Forse però oltre alle mode si dovrebbe guardare anche all’essenza. E se imitazione deve essere, allora si guardi a quello che accade su scala mondiale e non solo al vicino di casa.
Ad esempio, si osservi l’impatto di queste iniziative sull’agilità aziendale. Siamo sicuri che abbiamo ottenuto i risultati sperati? Le metodologie “Agile” si concentrano spesso soprattutto sulla gestione dei progetti e sul processo di sviluppo software, quando invece l’agilità richiesta dai nuovi paradigmi aziendali si riferisce ai processi organizzativi, ottenibile solo adottando altre metodologie.
Oltre all’agilità, le aziende dovrebbero puntare anche alla flessibilità e adattabilità dei processi.

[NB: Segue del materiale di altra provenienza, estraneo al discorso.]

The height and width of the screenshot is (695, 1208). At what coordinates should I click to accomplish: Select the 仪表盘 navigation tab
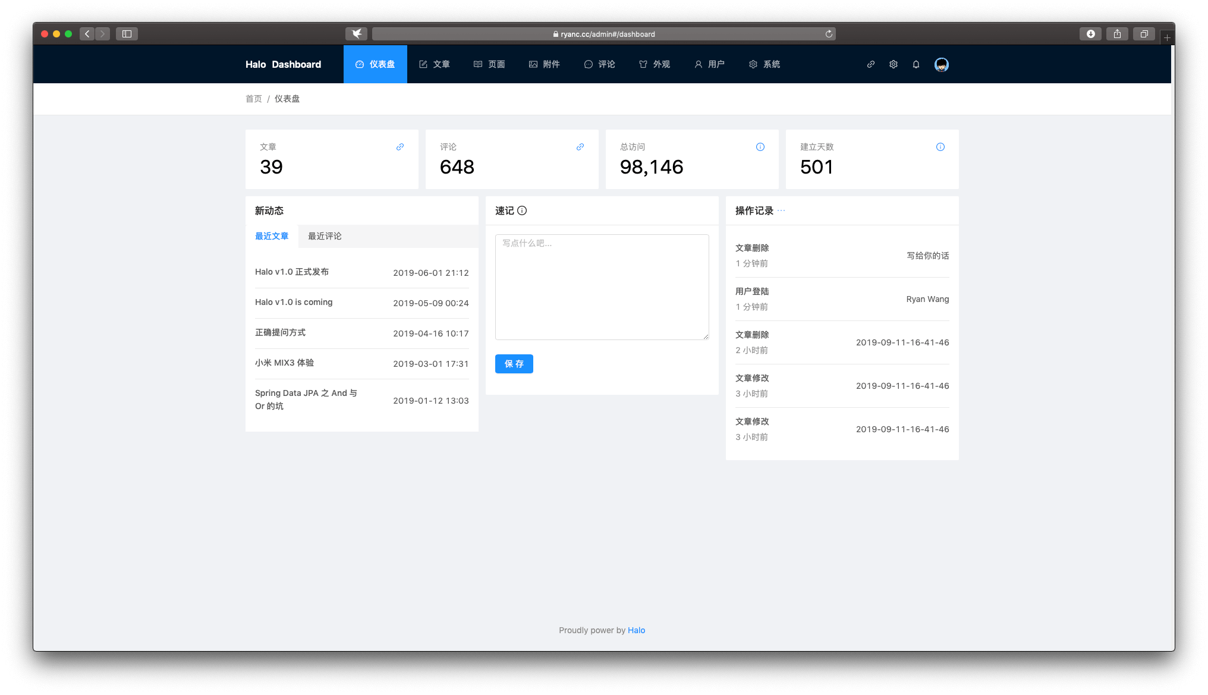click(x=375, y=64)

Purtroppo tali proprietà sono spesso sacrificate proprio in nome della digitalizzazione, quando invece dovrebbero essere obiettivi, al pari della riduzione dei tempi di attraversamento o dei costi.
Un ulteriore elemento che riduce l’agilità è individuabile nella frammentazione dei soggetti responsabili del cambiamento.
Per favorire l’innovazione (e non l’imitazione) è necessario avviare un vero e proprio cambiamento culturale. Su questo sono tutti d’accordo, un po’ meno su come questo debba essere realizzato.
Molte aziende sembrano intrappolate in un gioco simile a quello che gli psicologi chiamano doppio legame. Da una parte è richiesto, a tutti i livelli aziendali, un approccio cooperativo e creativo, mentre dall’altro si contrappone una cultura aziendale tradizionale. Una cultura tradizionale basata su metriche finanziarie che blocca sul nascere le nuove idee o censura la sperimentazione. Un esercizio tradizionale del potere gerarchico, che limita la comunicazione e la dialettica intra organizzativa.
La trasformazione culturale non può che passare dalla rottura di questi vincoli, attivando una visione meno competitiva e più cooperativa, associata ad una semplificazione dell’organizzazione aziendale per migliorare la collaborazione tra le diverse aree e favorire lo sviluppo di nuove idee.